You have done a nice job introducing important differences between some of the candidates in a given year, but have not linked together your individual sections in enough places to highlight the changes across elections. By adding some short, carefully worded transition statements, you can transform a loose network of parts into a single body that communicates your argument.

Good work on both your site and in the presentation of clearly stating your historical question. You can add to the the continuity of your project by adding a concise statement of your argument to your home page. Do this with the same emphasis as your question. Hit the viewer right up front with it, at least in brief, so that it frames the upcoming data presentation for the reader.

Toward the end, you may wish to add a more elaborate discussion of the implications of your conclusions. Consider finishing with a conclusions page or section that viewers encounter after navigating through the election pages. This will bookend the case studies on both ends, leaving the reader with a clearly defined picture, as opposed to an open-ended presentation.
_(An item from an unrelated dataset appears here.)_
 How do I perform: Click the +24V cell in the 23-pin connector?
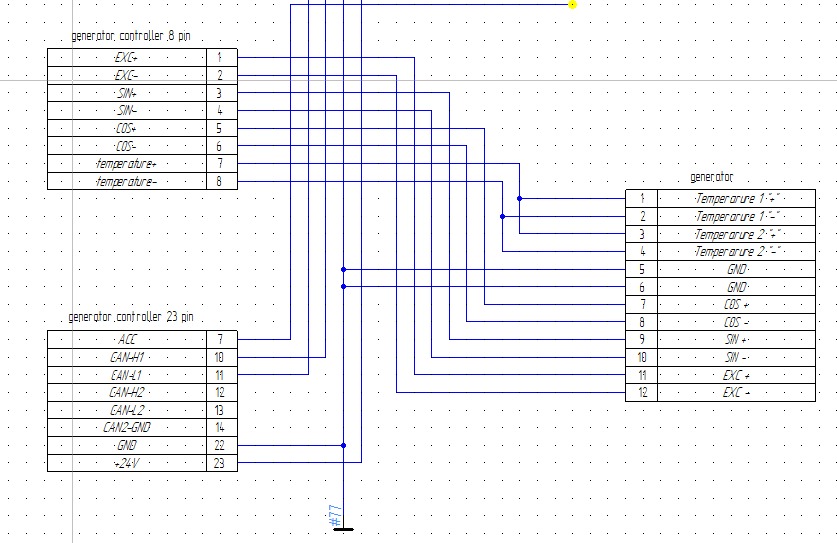[126, 463]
In both an introduction and conclusion, use language that emphasizes changes in the actions of the campaigns. Your question does not explicitly ask about change over time (although in the context of this course it seems to be implied). A bold (both metaphorically and in typeface!) statement of the argument will clear this ambiguity and prepare readers for case studies that reveal dramatic changes in both the technological landscape and campaigns’ ability to change course. Some of this is already on your front page, but it just needs to be sharpened.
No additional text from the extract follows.